Re: [DFDL-WG] A selection of example data formats #1

15 Jun 2011

      Mike

I realise that this is the first of your two e-mails on this subject, but 
I've added some comments anyway to keep things in context...more to come 
on your 2nd mail.

Regards

Steve Hanson
Architect, Data Format Description Language (DFDL)
Co-Chair, OGF DFDL Working Group
IBM SWG, Hursley, UK
smh@uk.ibm.com
tel:+44-1962-815848

From:
"Mike Beckerle" <mbeckerle.dfdl@gmail.com>
To:
Tim Kimber/UK/IBM@IBMGB
Cc:
Steve Hanson/UK/IBM@IBMGB
Date:
11/06/2011 01:56
Subject:
RE: A selection of example data formats

Tim, 

I need schemas in order to interpret these puzzles.  I can propose some, 
but I’m not sure they would match the scenarios you are trying to 
illustrate.

You mention somewhere lengthKind=”explicit”….. which I think makes some of 
these puzzles very easy. 

To me, <element name=”a”  type=”string” default=”AAAAA” 
dfdl:lengthKind=”explicit” dfdl:length=”5”/> is really easy. The default 
will ONLY be used on unparsing to fill in something missing from the 
infoset.  When parsing, 5 characters are consumed. If they’re not 
available because end of data/parent occurred, then it’s a processing 
error, but the default would never be used. 
<smh> Tim and I agree on this when the dfdl:length property (which can be 
an expression) evaluates to > 0 </smh>. 

Our current draft spec says that when consuming these 5 characters, 
delimiter scanning is not even occurring. (though we have a separate topic 
to consider if that is right or not. I think it is right, and if you want 
to look for a terminator, as well as check for a fixed length, you have to 
use a dfdl:assert to check the length, but use lengthKind=”delimited”. But 
I digress.)

<smh> Digression. Using dfdl:assert only helps with the last element in a 
sequence of fixed length elements. </smh>

I do think we need to consolidate and clarify terminology somewhat, and 
there’s an important special case we need to clarify.

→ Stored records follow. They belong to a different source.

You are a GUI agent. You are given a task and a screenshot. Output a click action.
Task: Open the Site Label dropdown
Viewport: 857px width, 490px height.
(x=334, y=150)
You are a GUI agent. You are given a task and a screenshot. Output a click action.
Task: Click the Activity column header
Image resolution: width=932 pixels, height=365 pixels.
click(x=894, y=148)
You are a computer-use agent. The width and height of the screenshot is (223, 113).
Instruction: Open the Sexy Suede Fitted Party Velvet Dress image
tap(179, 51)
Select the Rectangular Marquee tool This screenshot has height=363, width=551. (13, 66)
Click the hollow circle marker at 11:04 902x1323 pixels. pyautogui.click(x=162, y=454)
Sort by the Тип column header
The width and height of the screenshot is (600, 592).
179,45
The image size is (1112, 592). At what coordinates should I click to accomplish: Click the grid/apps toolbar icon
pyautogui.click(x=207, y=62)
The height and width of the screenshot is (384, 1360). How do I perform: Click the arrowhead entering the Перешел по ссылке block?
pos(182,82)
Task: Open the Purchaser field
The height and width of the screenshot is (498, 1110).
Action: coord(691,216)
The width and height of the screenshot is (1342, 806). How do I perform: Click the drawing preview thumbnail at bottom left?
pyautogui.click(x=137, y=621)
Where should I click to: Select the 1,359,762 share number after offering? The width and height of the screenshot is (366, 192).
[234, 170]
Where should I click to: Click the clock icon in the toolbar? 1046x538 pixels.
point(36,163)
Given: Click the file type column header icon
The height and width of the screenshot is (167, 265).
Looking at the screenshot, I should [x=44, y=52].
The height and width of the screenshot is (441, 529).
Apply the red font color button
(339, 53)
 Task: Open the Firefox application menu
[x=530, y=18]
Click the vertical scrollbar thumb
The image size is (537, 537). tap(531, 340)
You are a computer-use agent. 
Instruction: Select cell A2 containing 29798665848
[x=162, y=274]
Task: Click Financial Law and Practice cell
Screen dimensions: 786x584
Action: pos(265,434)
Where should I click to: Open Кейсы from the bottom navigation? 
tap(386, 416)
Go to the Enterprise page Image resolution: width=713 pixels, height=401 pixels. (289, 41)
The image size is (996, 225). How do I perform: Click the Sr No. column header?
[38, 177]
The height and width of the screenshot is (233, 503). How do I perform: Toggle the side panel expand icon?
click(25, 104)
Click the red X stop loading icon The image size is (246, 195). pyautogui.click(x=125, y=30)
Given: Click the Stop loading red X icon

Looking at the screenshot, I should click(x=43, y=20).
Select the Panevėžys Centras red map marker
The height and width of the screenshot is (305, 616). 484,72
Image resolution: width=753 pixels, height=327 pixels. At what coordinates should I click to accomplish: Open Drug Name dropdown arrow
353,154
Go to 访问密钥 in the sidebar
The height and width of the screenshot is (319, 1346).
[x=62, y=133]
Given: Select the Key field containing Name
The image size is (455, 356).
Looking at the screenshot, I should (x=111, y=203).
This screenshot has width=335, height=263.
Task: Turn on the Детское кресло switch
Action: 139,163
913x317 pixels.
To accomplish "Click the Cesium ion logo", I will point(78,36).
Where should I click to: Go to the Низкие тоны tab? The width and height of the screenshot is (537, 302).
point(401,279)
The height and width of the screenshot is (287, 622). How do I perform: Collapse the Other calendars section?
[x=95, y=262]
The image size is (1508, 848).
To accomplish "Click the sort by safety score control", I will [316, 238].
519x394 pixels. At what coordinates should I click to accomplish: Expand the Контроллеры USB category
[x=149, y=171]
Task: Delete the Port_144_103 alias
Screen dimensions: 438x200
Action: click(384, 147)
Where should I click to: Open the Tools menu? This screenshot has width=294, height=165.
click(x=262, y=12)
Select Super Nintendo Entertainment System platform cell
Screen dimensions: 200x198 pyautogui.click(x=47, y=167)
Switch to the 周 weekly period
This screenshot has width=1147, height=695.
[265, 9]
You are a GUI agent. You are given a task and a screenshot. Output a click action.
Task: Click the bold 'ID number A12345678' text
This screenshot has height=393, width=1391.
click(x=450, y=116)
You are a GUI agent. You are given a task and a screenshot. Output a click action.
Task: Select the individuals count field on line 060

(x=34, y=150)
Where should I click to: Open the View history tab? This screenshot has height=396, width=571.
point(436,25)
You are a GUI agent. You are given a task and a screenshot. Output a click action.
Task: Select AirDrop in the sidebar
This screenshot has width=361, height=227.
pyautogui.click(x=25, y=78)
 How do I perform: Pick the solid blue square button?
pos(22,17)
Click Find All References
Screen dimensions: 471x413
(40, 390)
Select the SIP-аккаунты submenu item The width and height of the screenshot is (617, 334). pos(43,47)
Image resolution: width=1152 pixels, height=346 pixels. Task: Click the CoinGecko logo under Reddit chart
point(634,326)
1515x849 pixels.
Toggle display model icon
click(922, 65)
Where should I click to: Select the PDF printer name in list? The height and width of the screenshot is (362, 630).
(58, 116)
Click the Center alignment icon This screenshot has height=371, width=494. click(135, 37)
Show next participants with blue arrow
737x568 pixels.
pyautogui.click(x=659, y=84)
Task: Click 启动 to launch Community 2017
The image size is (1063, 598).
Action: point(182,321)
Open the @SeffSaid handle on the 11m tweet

Missing = Known Not To Exist = Not Existing
Existing = Not Missing

The trick is this: Missing means there is no place where the element could 
appear.  The reason for this stilted language is that we’re trying to 
allow elements whose declarations admit representations of exactly zero 
bits, to be classified as Existing, not missing. So the evidence in the 
bit stream has to go on the other side, toward showing something is NOT 
there. 

Empty implies Existing, but where there is no grammar content region bits. 
The usual examples would be adjacent delimiters: “AAAAA,,CCCCC”, or 
initiators: “A:AAAAA, B:, C:CCCCC”

This very special case where an element, including framing, legitimately 
occupies zero bits of the data stream is the trick. This is the ambiguity 
that some of your examples are about. This is why there’s this emphasis in 
the spec language Alan worked so hard on, about whether we can show things 
*don’t exist* in the data stream. It’s because we want this special case 
to be allowed to be “existing” even though there are no bits showing 
evidence of existence at all.

To make things work, I think this special case must be classified as 
Existing, not Missing. Alternatively we can introduce a special term for 
this situation.  (Call it a Ghost element, for example. It exists, but you 
can’t see it.).

The trick here is resolving the point of uncertainty, and determining that 
the length is zero without unbounded speculation.  We have to be very 
careful how much we require speculation to do for us. Specifically, we do 
*not* want to say that something’s length is zero because speculation 
forward after this element led to a successful parse. That’s the so-called 
“squeeze” algorithm for determining where something ends (its length), and 
I really worry about it. I think there are possibly other places where our 
draft spec implies this kind of squeeze algorithm for length. (Ex: I am 
worried about when separator and terminator are the same character. But I 
digress.)

An element’s length is zero if it has no bits of framing (no initiator nor 
terminator of its own, no alignment or skip crud) and we immediately 
encounter terminating markup ( parent separator, parent terminator….), or 
we encounter end-of-parent/data.  Assuming the element is required, has a 
default, and the length dfdl properties admit a zero-length 
representation, then in this case we would generate the default as its 
infoset value, and consume zero bits of the input stream. Example:

<smh> We need to be very careful when using the term 'length'. Length in 
DFDL only ever means content region. The function 
dfdl:representationLength() is defined as omitting framing (see spec 
23.5.3). If want to talk about total absence of framing as well then we 
need a new term.  Tim and I agree with your second sentence if it uses 
length to mean content, but not if it includes framing, as it does not 
cover the case (eg) where I have a dfdl:initiator, zero length content, 
and a dfdl:separator in force. Note that you allow this case in your 2nd 
email, so maybe you changed your mind as you progressed through Tim's 
puzzles?  </smh>. 

<sequence dfdl:terminator=”;”>
<element name=”speedLimit” type=”int” dfdl:initiator=”” dfdl:terminator=”” 
default=”100” dfdl:lengthKind=”delimited” />
</sequence>

So the data stream “;” would produce an infoset containing element 
speedLimit with value 100. 

(I intentionally avoided the string case, because of the empty string 
being a legitimate value, which disables defaulting really.)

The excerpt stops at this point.